Solve \[\int {\dfrac{{\sin (2x)}}{{2{{\cos }^2}(x) + {{\sin }^2}(x)}}dx} = \]
A. \[ - \ln |{\sin ^2}(x) + 1| + c\]
B. \[\ln |{\cos ^2}(x) + 1| + c\]
C. \[ - \ln |{\cos ^2}(x) + 1| + c\]
D. \[\ln |1 + {\tan ^2}(x)| + c\]

Answer 1

Hint: This question involves multiple concepts like trigonometry and integration by substitution. These types are questions are easily solved by substituting the values to some functions, which simplify the whole equation.

Formula used:
The formulas involved in this question are:
\[{\cos ^2}(\theta ) + {\sin ^2}(\theta ) = 1\], where \[\theta \] can be any real number.
\[\Rightarrow \sin (2\theta ) = 2\sin (\theta )\cos (\theta )\], where \[\theta \] can be any real number.
\[\Rightarrow \int {\dfrac{{dx}}{x} = \ln |x|} + c\], where $c$ is an arbitrary constant.

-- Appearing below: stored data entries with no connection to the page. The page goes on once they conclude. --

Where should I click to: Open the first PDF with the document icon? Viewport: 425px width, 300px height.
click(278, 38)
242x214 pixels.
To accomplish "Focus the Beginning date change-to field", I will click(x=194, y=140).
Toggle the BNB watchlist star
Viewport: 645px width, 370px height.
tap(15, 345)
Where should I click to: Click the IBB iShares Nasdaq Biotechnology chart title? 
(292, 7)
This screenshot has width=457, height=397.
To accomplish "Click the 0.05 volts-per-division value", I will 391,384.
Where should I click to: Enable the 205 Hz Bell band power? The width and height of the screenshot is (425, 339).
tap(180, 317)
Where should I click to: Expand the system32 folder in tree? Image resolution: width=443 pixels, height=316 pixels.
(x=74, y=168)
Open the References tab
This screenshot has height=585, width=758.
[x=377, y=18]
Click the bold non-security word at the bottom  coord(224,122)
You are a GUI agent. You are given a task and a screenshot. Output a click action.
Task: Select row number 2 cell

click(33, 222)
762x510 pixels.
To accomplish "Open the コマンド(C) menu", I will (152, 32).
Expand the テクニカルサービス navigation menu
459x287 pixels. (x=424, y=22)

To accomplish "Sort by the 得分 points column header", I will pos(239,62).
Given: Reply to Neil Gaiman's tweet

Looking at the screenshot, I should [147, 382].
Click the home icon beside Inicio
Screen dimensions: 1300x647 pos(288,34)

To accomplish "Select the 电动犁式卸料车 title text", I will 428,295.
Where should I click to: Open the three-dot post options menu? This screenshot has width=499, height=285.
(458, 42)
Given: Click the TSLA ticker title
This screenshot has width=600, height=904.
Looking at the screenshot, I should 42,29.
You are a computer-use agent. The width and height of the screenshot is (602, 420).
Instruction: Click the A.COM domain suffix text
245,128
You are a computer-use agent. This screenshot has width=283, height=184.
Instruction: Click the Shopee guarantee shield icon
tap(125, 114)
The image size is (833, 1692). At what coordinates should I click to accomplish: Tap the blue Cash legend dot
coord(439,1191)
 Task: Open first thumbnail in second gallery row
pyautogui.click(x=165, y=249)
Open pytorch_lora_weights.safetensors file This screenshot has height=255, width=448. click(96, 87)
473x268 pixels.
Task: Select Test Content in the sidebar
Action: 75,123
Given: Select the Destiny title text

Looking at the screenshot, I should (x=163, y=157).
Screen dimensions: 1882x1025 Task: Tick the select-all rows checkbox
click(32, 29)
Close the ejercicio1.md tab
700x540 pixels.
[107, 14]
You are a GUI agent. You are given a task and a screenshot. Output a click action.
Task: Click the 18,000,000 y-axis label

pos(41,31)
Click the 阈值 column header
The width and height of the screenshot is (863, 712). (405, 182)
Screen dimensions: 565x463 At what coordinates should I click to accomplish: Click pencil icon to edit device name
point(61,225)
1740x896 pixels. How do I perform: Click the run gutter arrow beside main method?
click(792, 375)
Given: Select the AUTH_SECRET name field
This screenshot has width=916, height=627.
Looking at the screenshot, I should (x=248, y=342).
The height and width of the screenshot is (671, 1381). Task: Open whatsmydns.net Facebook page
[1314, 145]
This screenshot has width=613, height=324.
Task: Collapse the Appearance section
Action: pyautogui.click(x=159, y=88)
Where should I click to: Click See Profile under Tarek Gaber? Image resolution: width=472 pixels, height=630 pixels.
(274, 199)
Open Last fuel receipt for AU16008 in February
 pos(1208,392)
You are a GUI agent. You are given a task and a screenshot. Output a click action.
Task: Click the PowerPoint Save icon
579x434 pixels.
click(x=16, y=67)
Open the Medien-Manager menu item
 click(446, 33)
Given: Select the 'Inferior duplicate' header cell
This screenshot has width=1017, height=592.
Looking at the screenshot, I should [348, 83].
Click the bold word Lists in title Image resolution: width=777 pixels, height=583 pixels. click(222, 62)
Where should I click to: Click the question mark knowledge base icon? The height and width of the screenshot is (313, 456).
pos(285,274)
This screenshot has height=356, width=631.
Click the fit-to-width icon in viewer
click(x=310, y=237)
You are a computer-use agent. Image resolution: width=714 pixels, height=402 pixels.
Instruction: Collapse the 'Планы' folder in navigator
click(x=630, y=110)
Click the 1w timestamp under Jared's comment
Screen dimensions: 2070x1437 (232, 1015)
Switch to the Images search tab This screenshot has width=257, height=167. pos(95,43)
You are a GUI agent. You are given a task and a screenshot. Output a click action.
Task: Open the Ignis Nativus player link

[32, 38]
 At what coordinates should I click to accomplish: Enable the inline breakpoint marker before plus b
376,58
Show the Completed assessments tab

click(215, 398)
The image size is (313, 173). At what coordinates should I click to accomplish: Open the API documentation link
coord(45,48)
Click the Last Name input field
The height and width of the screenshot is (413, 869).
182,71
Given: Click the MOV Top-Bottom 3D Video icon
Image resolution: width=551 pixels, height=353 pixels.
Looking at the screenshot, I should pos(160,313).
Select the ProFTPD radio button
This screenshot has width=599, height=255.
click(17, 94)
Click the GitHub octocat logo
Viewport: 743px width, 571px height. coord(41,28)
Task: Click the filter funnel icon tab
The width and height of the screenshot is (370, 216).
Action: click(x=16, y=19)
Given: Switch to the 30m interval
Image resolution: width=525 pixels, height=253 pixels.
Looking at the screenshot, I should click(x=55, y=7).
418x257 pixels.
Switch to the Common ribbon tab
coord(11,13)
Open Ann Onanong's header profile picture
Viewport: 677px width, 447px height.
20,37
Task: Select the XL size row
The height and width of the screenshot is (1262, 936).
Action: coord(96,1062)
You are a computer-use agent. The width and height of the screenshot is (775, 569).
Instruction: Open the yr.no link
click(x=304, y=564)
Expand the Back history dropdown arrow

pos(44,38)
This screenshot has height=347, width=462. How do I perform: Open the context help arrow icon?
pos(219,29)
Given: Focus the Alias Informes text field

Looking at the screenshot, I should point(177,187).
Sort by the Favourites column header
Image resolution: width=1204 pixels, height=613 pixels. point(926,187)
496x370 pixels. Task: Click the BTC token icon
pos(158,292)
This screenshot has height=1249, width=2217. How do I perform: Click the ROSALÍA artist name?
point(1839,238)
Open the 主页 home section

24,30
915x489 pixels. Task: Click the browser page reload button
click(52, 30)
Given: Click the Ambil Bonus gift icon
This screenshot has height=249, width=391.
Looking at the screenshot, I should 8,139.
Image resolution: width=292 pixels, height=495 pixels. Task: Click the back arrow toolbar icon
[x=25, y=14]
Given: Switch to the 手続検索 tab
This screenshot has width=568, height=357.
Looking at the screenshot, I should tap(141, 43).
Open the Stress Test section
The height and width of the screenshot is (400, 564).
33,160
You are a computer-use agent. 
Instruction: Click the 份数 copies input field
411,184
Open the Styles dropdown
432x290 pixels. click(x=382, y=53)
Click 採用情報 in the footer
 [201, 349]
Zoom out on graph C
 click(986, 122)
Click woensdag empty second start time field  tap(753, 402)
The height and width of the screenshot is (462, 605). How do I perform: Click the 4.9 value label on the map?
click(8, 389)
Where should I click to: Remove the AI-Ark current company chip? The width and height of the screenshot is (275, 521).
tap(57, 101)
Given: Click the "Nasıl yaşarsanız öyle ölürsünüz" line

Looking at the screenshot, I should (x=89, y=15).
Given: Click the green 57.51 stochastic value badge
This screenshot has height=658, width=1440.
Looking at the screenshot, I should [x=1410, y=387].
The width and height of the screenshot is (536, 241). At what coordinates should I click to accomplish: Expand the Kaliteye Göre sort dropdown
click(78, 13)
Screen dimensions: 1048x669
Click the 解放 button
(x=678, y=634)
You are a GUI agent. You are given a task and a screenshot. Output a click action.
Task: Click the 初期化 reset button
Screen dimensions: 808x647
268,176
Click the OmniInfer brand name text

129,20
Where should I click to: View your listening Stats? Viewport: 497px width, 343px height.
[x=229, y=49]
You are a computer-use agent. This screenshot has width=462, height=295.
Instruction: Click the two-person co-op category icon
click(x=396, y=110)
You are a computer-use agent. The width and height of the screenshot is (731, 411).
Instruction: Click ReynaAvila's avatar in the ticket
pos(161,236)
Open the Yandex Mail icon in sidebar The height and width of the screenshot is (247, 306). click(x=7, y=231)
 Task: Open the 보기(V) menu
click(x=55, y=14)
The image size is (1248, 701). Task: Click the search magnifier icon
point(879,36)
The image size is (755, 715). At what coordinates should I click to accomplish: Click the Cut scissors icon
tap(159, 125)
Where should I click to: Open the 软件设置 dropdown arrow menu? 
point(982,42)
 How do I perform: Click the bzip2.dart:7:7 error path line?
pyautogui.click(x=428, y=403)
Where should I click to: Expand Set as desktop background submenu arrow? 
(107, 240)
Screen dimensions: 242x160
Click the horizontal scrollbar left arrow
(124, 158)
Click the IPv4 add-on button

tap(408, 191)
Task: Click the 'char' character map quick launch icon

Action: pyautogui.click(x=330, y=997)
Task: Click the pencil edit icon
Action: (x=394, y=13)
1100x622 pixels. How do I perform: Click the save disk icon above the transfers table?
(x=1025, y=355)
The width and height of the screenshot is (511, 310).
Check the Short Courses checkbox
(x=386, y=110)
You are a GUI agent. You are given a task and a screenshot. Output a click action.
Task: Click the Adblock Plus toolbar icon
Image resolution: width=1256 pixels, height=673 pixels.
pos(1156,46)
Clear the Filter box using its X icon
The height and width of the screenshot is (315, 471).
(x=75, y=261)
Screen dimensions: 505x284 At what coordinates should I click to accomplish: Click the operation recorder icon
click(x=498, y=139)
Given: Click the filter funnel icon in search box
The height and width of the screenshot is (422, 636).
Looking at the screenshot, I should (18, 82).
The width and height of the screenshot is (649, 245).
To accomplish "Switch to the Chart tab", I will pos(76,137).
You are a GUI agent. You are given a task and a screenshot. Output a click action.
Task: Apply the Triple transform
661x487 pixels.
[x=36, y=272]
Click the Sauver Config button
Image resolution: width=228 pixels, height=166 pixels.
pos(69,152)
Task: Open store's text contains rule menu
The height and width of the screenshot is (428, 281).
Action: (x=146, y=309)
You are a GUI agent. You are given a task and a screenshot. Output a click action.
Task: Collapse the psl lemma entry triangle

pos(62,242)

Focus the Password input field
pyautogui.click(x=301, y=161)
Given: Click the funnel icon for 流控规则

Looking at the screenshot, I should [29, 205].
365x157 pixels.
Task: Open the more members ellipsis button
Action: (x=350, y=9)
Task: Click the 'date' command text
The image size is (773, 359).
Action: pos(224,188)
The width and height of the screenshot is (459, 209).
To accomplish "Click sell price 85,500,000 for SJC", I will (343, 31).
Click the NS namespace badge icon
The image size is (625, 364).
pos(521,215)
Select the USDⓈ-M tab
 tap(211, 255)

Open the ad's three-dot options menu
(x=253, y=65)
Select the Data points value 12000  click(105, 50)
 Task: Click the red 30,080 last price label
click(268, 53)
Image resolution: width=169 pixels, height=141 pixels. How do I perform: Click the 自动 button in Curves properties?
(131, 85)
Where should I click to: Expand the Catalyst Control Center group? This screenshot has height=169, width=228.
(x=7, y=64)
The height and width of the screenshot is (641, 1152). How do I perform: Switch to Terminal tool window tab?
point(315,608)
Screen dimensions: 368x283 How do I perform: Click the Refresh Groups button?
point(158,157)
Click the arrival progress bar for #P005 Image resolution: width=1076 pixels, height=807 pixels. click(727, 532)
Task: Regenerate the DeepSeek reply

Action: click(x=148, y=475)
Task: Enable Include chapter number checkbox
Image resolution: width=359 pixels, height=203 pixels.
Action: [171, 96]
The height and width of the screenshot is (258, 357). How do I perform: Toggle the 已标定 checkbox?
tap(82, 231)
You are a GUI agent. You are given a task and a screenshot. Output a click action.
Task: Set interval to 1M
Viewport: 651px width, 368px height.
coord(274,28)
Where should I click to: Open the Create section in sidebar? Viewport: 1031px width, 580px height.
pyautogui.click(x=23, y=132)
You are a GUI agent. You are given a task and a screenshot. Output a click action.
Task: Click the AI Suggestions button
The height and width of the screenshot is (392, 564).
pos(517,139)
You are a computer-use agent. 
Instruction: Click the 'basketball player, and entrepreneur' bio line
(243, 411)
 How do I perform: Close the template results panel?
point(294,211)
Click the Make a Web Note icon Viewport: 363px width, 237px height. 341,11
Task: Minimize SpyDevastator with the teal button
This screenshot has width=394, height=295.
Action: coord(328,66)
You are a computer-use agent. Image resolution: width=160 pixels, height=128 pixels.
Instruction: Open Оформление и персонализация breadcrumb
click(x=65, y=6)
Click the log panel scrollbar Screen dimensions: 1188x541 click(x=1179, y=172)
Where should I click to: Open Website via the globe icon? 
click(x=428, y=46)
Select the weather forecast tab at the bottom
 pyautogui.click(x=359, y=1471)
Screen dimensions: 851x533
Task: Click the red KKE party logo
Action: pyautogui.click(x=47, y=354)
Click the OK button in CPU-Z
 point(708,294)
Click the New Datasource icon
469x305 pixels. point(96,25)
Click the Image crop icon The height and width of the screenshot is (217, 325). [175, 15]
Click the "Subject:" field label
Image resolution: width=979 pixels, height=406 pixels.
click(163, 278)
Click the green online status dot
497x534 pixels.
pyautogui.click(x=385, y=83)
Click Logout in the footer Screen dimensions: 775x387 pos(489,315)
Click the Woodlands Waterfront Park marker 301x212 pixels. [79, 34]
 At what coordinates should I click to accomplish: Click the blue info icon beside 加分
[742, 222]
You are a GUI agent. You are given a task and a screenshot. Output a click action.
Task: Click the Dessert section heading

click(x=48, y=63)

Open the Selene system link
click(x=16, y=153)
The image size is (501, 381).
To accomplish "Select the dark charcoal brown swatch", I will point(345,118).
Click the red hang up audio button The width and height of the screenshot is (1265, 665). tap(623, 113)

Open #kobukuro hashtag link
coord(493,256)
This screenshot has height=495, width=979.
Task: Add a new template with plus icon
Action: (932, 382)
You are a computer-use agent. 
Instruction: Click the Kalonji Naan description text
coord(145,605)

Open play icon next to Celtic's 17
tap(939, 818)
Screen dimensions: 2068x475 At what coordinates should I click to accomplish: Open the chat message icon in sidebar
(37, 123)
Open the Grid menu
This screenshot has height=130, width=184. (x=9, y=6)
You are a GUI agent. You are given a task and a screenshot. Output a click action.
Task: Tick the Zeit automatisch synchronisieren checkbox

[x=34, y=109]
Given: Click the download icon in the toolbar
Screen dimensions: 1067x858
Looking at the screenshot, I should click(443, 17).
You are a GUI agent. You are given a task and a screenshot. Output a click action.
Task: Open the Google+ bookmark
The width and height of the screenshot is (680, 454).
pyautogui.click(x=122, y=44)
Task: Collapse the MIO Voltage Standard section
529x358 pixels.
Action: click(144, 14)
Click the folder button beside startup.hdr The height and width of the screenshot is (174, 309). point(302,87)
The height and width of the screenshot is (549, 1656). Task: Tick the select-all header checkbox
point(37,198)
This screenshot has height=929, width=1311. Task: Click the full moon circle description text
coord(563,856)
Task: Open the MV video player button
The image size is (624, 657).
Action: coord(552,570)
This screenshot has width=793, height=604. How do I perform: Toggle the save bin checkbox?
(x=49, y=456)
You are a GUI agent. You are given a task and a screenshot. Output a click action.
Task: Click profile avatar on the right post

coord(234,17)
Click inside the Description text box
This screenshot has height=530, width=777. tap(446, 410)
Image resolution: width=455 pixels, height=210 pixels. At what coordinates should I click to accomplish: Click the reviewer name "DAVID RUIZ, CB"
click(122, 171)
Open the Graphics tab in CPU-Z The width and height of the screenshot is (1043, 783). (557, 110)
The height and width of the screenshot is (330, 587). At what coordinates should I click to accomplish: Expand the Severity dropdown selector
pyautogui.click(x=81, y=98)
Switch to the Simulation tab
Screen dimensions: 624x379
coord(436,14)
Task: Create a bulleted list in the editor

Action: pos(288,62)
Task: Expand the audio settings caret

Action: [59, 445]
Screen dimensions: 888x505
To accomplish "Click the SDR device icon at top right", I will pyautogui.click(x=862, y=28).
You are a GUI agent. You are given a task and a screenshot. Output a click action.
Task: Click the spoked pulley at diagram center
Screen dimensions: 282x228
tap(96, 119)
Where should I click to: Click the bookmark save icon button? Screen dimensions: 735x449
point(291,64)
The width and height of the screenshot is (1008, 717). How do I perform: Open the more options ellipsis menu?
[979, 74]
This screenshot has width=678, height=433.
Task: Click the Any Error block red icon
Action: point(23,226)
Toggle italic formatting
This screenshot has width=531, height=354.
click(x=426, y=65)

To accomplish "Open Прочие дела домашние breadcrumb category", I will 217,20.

Complete step by step answer:
 Let us begin this question with the function we are given to integrate, i.e.,
\[ \Rightarrow \int {\dfrac{{\sin (2x)}}{{2{{\cos }^2}(x) + {{\sin }^2}(x)}}dx} \]
Now, by applying the trigonometric identity, \[{\cos ^2}(\theta ) + {\sin ^2}(\theta ) = 1\] we get,
\[ \Rightarrow \int {\dfrac{{\sin (2x)}}{{{{\cos }^2}(x) + 1}}dx} \]
Now, applying the trigonometric identity, \[\sin (2\theta ) = 2\sin (\theta )\cos (\theta )\] we get,
\[ \Rightarrow \int {\dfrac{{2\sin (x)\cos (x)}}{{{{\cos }^2}(x) + 1}}dx} \]
Now, let us make a substitution as shown below,
\[ \Rightarrow t = \cos (x)\]
Now, by differentiating both sides of the equation we get,
\[ \Rightarrow dt = - \sin (x)dx\]

Now, by replacing the values of cos(x) and dx in the integral we get,
\[ \Rightarrow \int {\dfrac{{2\sin (x)\cos (x)}}{{{{\cos }^2}(x) + 1}}dx} = - \int {\dfrac{{2t}}{{{t^2} + 1}}dt} \]
Again, making a substitution as shown below,
\[ \Rightarrow z = {t^2} + 1\]
Now, by differentiating both sides of the equation we get,
\[ \Rightarrow dz = 2tdt\]
Now, by replacing the value of z = t2+1 and dz = 2tdt we get,
\[ \Rightarrow - \int {\dfrac{{2t}}{{{t^2} + 1}}dt} = - \int {\dfrac{{dz}}{z}} \]

Now, the question is converted into an elementary form and can be differentiated using a primary method as shown below,
\[ \Rightarrow - \int {\dfrac{{dz}}{z}} = - \ln |z| + c\]
Now, by replacing the value of z in terms of t we get,
\[ \Rightarrow - \ln |{t^2} + 1| + c\]
And, by finally, replacing the value of t in terms of cos(x) we get,
\[ \therefore - \ln |{\cos ^2}(x) + 1| + c\]Where c is an arbitrary constant.

Thus, option C is the correct answer.

Note:The integration denotes the summation of discrete data. The integral is calculated to find the functions which will describe the area, displacement, volume, that occurs due to a collection of small data, which cannot be measured singularly. In a broad sense, in calculus, the idea of limit is used where algebra and geometry are implemented.